___ Extract ___
General and administrative
General and administrative expenses for the three months ended March 31, 2015, decreased 39.8% compared to the same period in 2014. The decrease in general and administrative expenses are due to a decrease in personnel related costs, consulting and professional fees.
Research and development
Research and development expenses for the three months ended March 31, 2015, decreased by 19.4%, compared to the same period in 2014. The decrease is due to a reduction in consulting fees as part of our continued cost savings efforts. We capitalized an additional $433,000 of research and development expenses for website development and amortized $613,000 of capitalized website development costs during the three months ended March 31, 2015. We capitalized an additional $565,000 of research and development expenses for website development and amortized $607,000 of capitalized website development costs during the three months ended March 31, 2014.
Amortization of intangibles
Amortization of intangibles expense was $114,000 for the three months ended March 31, 2015, compared to $225,000 for the same period in 2014.
Interest and other income (expense), net
Interest and other income (expense), net was ($3.6) million for the three months ended March 31, 2015, compared to ($543,000) for the same period in 2014. The increase in interest expense is due to a $1.0 million premium paid by the Company related to the repayment of the 2013 Notes. We also recorded non-cash interest expense of $2.4 million of which $383,000 related to the remaining debt discount on the 2013 Notes, $60,000 of debt discount related to the 2015 Senior Secured Convertible Notes and $2.0 million related to a loss recorded due to debt extinguishment of the 2013 Notes and the issuance of the 2015 Senior Secured Convertible Notes.
___ Data section ___
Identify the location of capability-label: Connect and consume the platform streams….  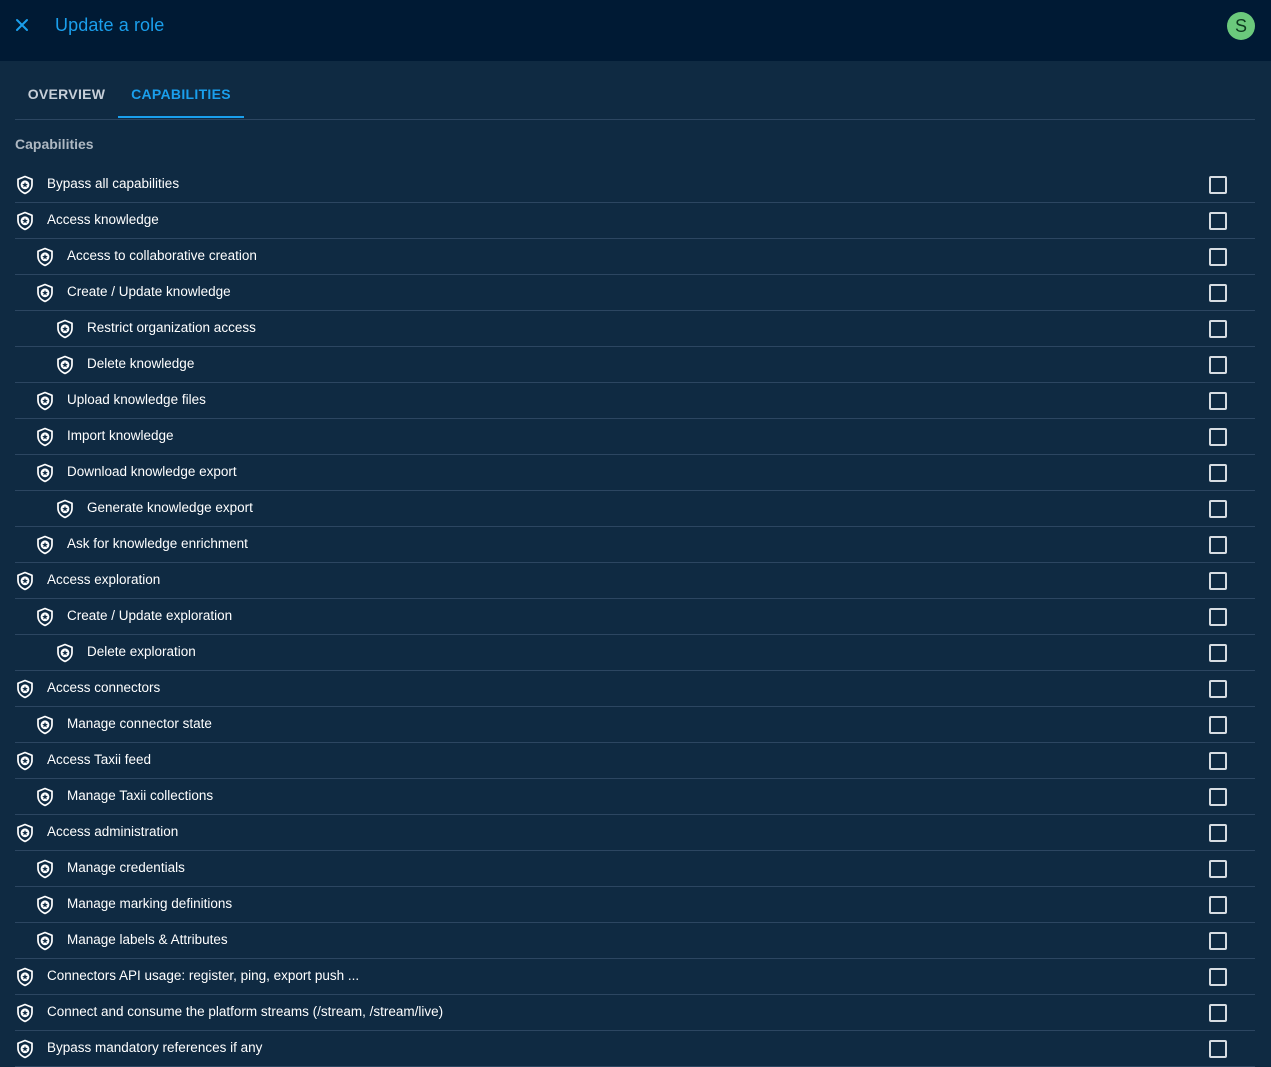
(246, 1012).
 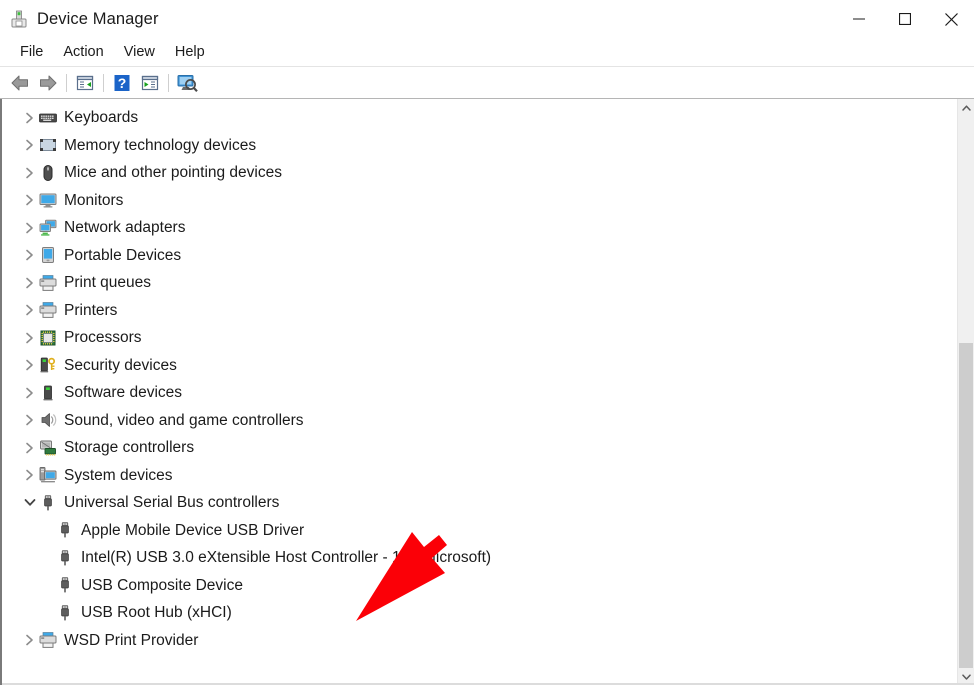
___
Exercise instructions:
A) List the section headings in the quarterly expense excerpt.
B) In the quarterly expense excerpt, how much did research and development expenses fall for the three months ended March 31, 2015, compared with the same period in 2014?

Outputs by task:
A)
General and administrative
Research and development
Amortization of intangibles
Interest and other income (expense), net

B) They fell by 19.4%.